■ Given records:
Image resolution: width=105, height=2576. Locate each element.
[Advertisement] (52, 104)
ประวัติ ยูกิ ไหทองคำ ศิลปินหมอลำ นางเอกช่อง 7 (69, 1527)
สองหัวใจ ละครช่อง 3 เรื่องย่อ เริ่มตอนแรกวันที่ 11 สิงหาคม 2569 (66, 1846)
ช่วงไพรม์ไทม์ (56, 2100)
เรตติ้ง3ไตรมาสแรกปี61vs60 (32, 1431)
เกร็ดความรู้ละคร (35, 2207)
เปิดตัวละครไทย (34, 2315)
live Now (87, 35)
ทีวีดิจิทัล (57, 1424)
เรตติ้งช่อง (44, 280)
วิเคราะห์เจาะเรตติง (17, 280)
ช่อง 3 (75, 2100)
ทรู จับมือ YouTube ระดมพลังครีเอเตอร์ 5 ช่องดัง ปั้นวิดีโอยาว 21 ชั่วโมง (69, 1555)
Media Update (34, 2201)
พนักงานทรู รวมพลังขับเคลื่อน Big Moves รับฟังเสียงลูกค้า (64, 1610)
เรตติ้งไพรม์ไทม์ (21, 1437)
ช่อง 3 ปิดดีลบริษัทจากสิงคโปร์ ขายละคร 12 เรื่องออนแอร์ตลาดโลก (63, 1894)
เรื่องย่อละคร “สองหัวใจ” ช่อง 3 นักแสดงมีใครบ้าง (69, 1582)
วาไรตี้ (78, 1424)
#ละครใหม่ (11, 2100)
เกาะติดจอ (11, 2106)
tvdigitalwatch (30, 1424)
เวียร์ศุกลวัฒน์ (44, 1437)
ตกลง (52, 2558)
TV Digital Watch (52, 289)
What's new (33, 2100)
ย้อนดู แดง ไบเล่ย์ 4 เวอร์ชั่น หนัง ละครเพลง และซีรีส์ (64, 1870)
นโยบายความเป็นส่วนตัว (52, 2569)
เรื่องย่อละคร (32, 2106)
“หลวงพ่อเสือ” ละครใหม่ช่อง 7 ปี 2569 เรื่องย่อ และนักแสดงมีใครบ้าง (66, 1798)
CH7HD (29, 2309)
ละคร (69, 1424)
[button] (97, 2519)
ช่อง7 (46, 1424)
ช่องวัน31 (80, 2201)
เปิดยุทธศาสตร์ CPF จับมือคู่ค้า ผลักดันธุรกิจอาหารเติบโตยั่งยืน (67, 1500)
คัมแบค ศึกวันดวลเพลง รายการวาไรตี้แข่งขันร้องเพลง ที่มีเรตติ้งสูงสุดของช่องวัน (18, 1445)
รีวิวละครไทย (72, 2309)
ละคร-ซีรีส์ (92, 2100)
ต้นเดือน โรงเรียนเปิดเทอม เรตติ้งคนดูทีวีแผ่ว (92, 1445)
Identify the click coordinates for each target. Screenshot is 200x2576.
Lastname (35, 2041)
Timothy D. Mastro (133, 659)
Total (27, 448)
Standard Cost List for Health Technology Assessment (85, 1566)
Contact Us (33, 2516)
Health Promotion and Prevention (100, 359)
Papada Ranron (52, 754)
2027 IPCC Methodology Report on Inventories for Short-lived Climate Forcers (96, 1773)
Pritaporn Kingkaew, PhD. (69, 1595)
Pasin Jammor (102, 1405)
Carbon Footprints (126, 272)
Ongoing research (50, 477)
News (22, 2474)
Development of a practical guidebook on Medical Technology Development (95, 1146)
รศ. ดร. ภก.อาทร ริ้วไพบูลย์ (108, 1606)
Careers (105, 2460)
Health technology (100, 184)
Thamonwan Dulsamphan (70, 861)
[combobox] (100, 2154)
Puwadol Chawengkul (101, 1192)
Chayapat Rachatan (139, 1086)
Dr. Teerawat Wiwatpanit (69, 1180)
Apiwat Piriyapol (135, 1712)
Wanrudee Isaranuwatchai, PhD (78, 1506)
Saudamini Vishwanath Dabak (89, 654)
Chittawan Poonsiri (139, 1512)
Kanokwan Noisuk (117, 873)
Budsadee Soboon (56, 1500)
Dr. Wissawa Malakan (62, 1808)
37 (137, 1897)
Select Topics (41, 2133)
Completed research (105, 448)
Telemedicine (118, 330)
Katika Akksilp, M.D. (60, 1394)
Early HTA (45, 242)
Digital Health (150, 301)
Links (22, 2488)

--

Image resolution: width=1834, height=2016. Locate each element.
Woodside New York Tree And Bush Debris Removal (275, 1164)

■ Your assignment: From the records above, reproduce exactly the lines from the one with "Puwadol Chawengkul (101, 1192)" to the one with "Links (22, 2488)", both included, and no others.

■ Answer to this exercise:
Puwadol Chawengkul (101, 1192)
Chayapat Rachatan (139, 1086)
Dr. Teerawat Wiwatpanit (69, 1180)
Apiwat Piriyapol (135, 1712)
Wanrudee Isaranuwatchai, PhD (78, 1506)
Saudamini Vishwanath Dabak (89, 654)
Chittawan Poonsiri (139, 1512)
Kanokwan Noisuk (117, 873)
Budsadee Soboon (56, 1500)
Dr. Wissawa Malakan (62, 1808)
37 (137, 1897)
Select Topics (41, 2133)
Completed research (105, 448)
Telemedicine (118, 330)
Katika Akksilp, M.D. (60, 1394)
Early HTA (45, 242)
Digital Health (150, 301)
Links (22, 2488)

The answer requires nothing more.